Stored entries
=-=-=-=-=
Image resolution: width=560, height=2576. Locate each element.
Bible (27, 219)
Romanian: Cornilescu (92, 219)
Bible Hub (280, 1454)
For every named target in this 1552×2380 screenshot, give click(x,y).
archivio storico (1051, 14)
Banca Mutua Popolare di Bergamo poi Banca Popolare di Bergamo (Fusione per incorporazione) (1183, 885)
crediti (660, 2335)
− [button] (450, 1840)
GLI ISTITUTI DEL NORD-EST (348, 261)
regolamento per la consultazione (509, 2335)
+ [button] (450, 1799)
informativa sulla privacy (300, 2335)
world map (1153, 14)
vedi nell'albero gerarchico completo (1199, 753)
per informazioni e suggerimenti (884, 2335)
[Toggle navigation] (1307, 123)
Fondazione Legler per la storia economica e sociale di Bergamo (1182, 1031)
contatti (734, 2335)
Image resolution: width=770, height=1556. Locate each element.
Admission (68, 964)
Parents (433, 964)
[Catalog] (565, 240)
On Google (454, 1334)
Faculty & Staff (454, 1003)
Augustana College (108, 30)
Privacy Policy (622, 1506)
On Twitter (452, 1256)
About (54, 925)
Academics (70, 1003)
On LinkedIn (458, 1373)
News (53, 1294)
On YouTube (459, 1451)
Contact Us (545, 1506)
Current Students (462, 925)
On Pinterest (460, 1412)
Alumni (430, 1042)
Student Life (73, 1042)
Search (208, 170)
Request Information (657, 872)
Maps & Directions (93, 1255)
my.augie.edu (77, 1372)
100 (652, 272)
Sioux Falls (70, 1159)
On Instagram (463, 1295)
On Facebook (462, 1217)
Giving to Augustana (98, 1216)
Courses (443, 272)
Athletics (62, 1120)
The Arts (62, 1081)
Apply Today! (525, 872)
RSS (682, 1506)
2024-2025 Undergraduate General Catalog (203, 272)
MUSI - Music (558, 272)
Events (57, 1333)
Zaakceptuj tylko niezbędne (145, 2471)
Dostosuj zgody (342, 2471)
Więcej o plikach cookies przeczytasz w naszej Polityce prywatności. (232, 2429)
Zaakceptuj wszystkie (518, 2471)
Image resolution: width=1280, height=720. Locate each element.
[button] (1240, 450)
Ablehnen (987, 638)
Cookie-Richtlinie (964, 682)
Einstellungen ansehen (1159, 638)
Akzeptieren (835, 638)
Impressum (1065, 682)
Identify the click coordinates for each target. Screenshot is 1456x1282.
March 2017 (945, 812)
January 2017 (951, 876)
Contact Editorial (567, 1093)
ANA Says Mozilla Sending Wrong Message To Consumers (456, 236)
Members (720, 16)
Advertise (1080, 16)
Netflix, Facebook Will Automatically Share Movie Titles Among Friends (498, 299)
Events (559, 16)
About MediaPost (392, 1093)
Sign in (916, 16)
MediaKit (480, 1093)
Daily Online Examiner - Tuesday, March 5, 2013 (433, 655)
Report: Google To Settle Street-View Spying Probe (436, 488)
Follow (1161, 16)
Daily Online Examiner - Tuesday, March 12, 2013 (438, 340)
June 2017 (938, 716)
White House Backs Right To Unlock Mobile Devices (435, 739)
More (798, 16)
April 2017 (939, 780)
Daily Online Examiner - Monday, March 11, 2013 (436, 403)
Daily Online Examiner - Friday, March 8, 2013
=-=-=-=-=
» EXERCISE
List every line in the records that contains the word "March". Case counts.

» WORKED SOLUTION
March 2017 (945, 812)
Daily Online Examiner - Tuesday, March 5, 2013 (433, 655)
Daily Online Examiner - Tuesday, March 12, 2013 (438, 340)
Daily Online Examiner - Monday, March 11, 2013 (436, 403)
Daily Online Examiner - Friday, March 8, 2013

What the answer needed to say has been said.